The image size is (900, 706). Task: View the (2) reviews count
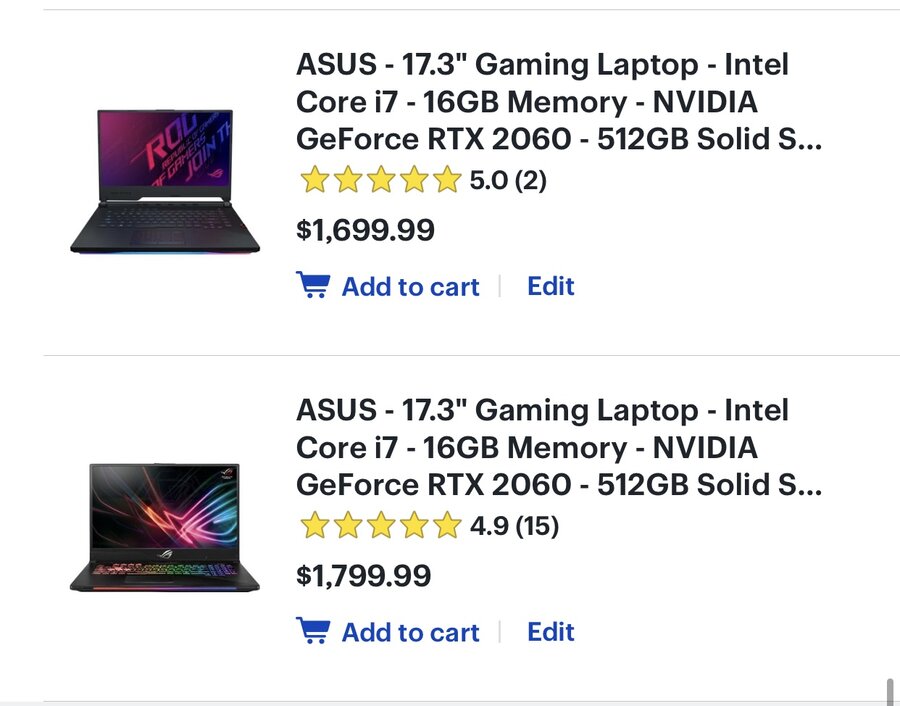(530, 181)
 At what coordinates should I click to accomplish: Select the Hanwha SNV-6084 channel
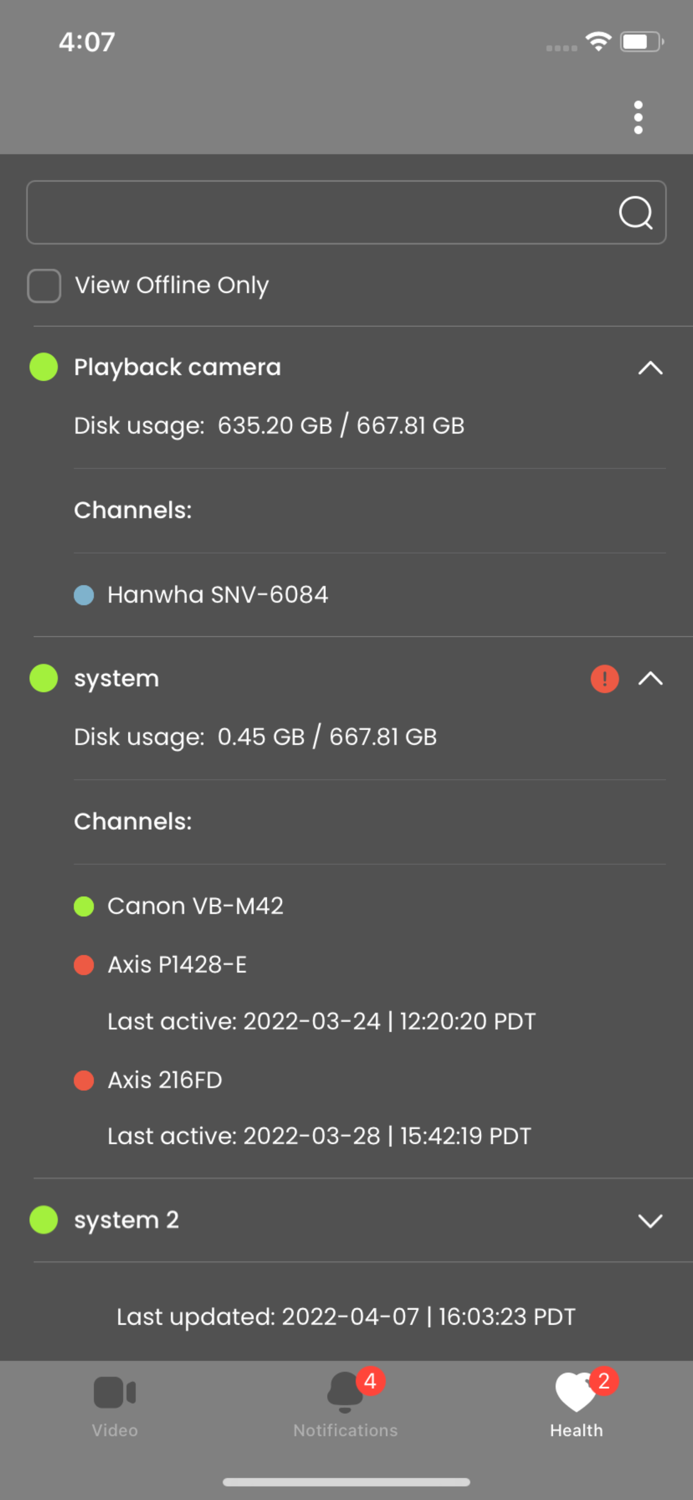[x=218, y=595]
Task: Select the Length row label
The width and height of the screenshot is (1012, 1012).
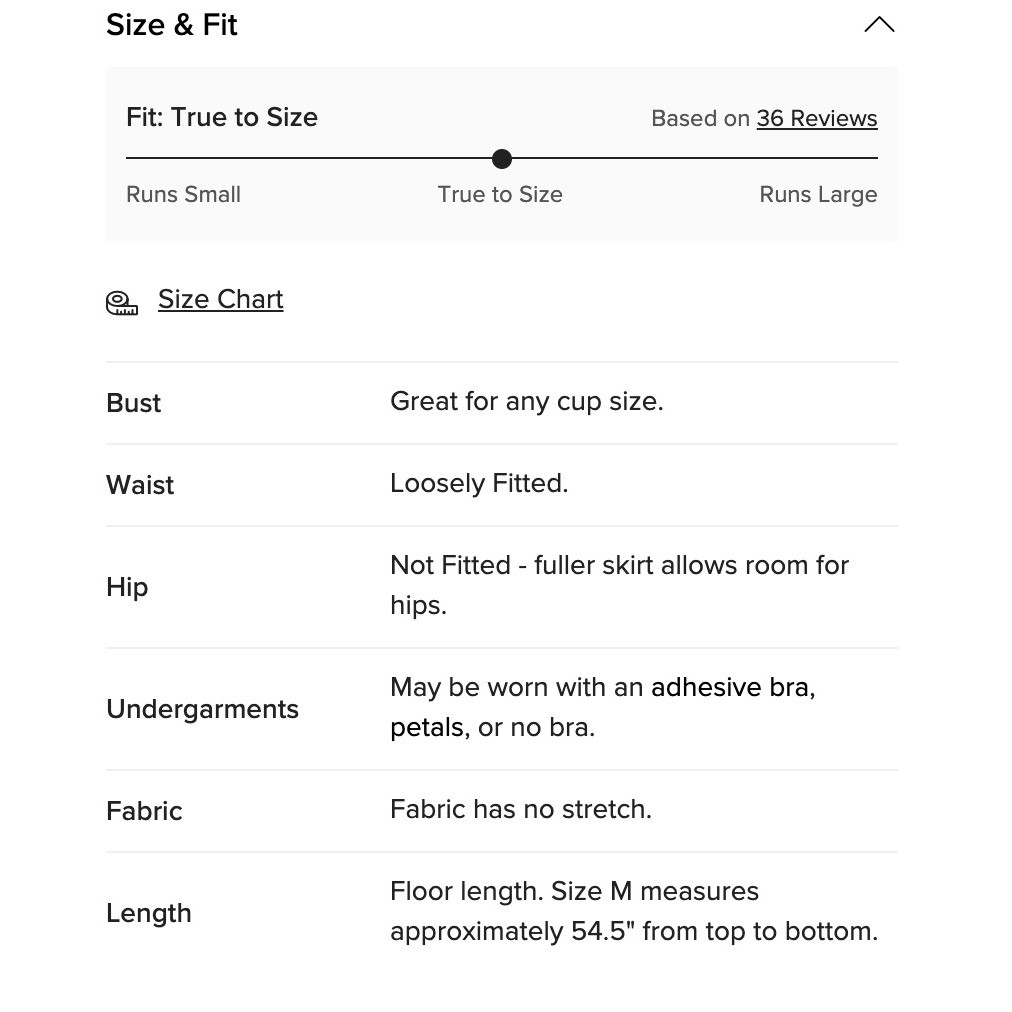Action: pyautogui.click(x=148, y=913)
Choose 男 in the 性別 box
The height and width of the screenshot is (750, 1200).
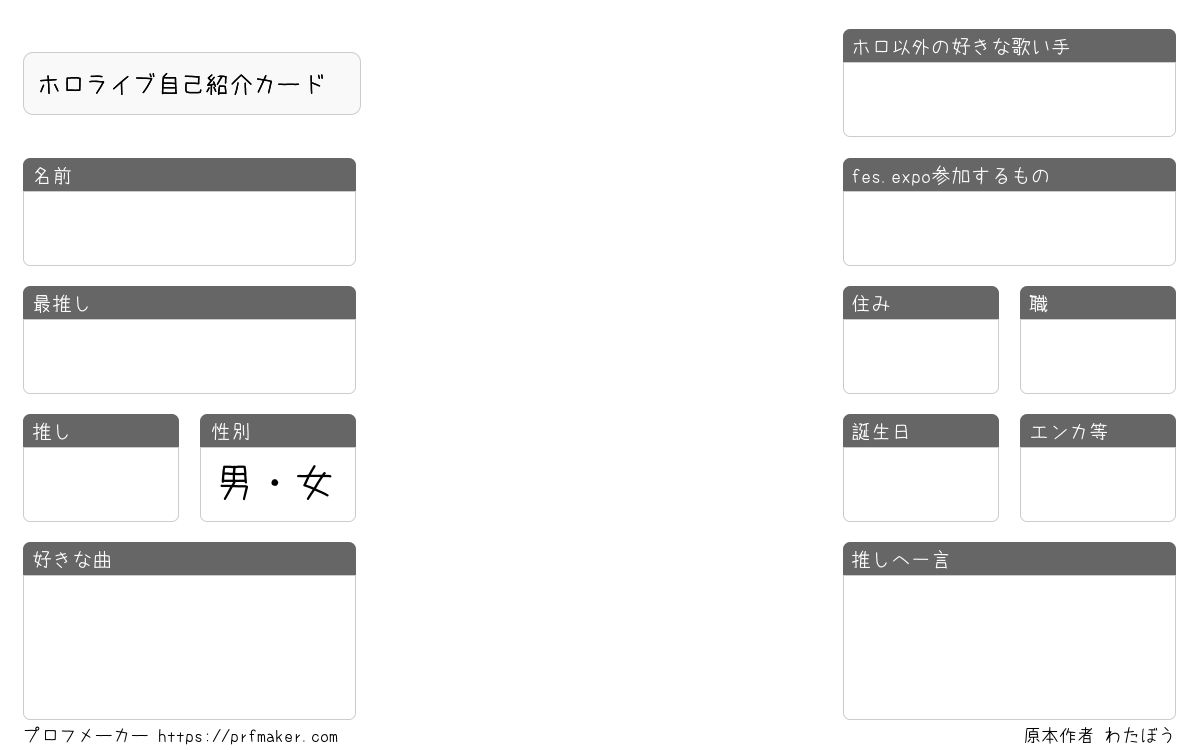pyautogui.click(x=234, y=484)
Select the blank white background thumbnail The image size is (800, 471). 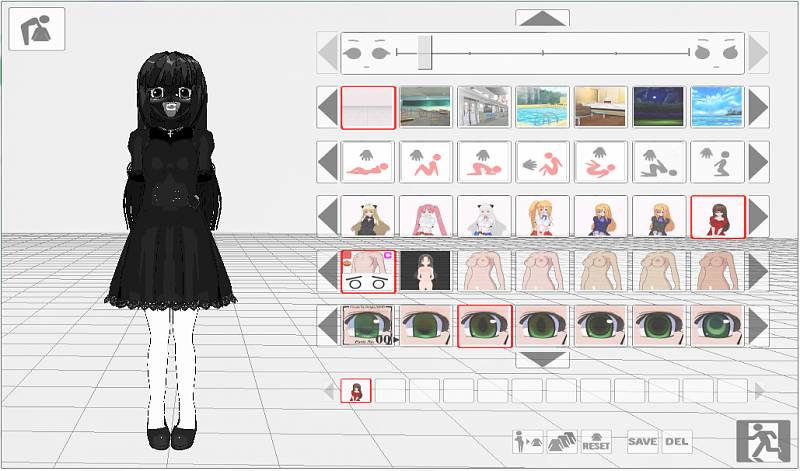368,107
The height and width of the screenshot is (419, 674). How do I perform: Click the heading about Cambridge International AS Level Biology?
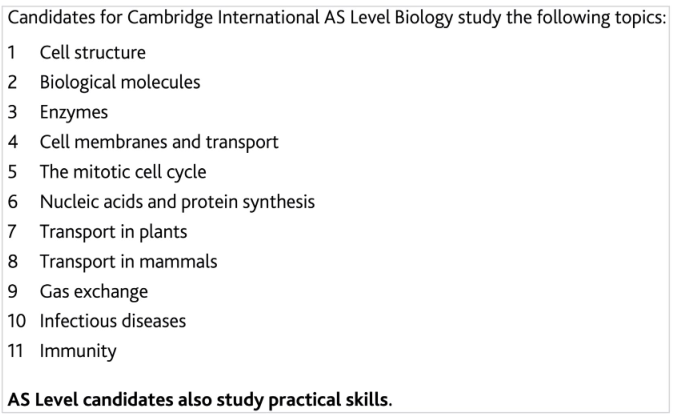(337, 18)
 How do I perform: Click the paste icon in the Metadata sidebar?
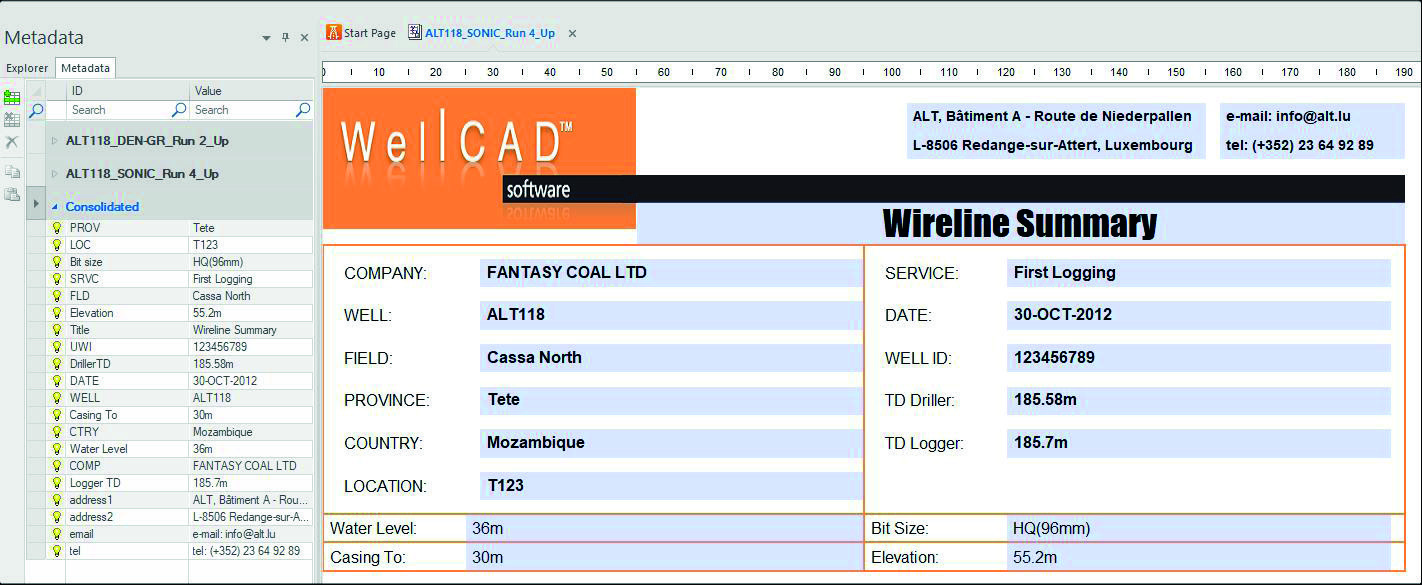pos(12,192)
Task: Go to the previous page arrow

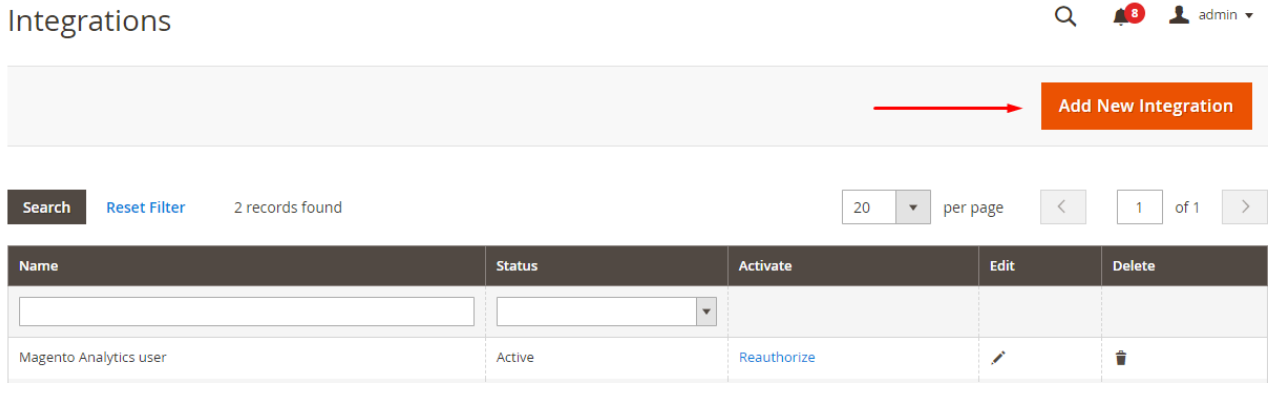Action: point(1063,207)
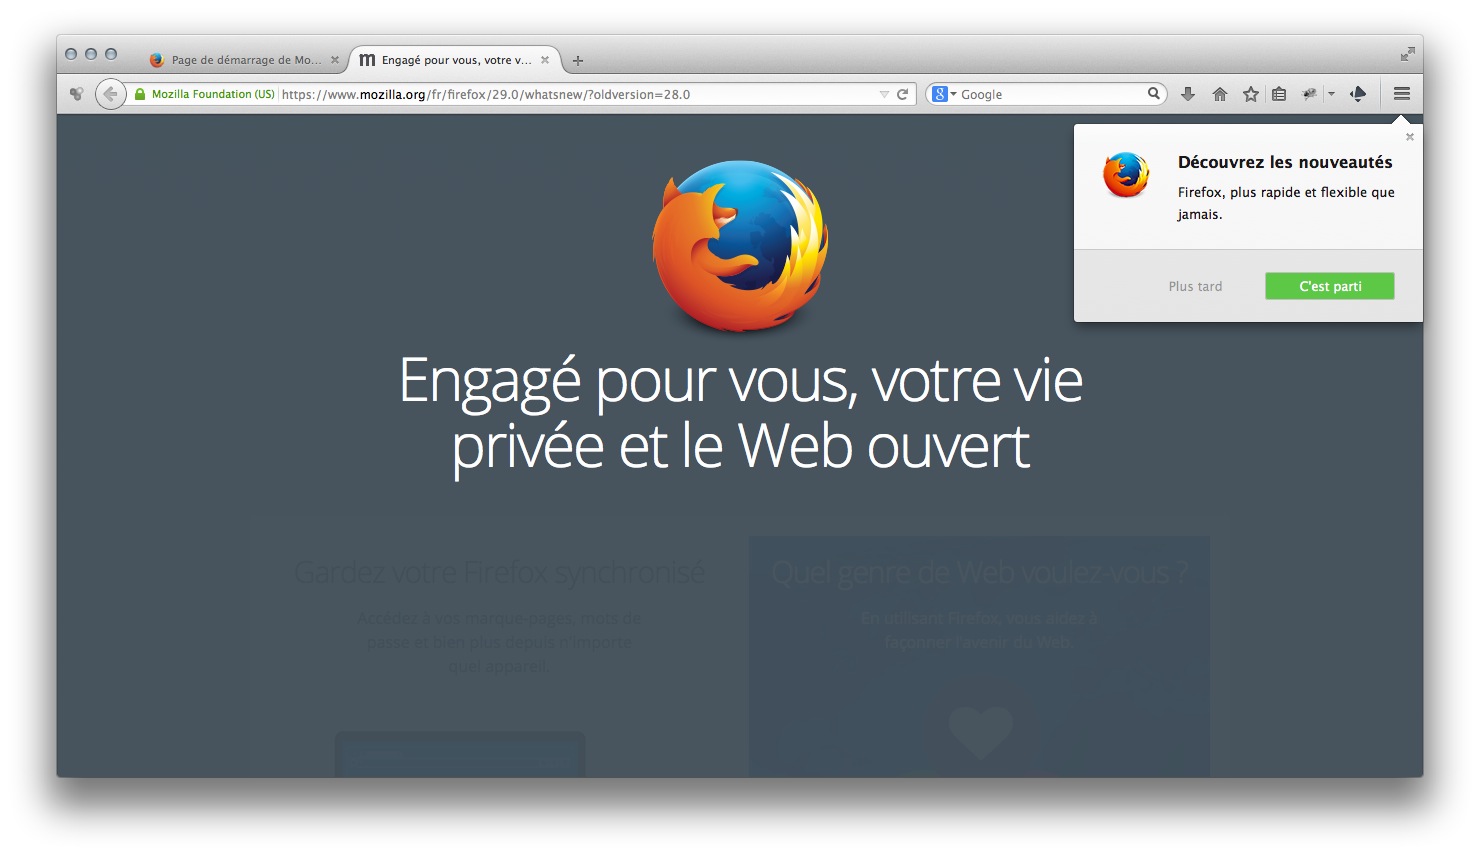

::::

• _AIM OF THE EXERCISE_: Leave out all pictures and retype precisely the lines that run from the line containing "How do I perform: Click the paste" to the last line of the records.

• _TASK SOLUTION_:
 How do I perform: Click the paste icon in the Metadata sidebar?
pos(12,192)
Task: Go to the previous page arrow

Action: point(1063,207)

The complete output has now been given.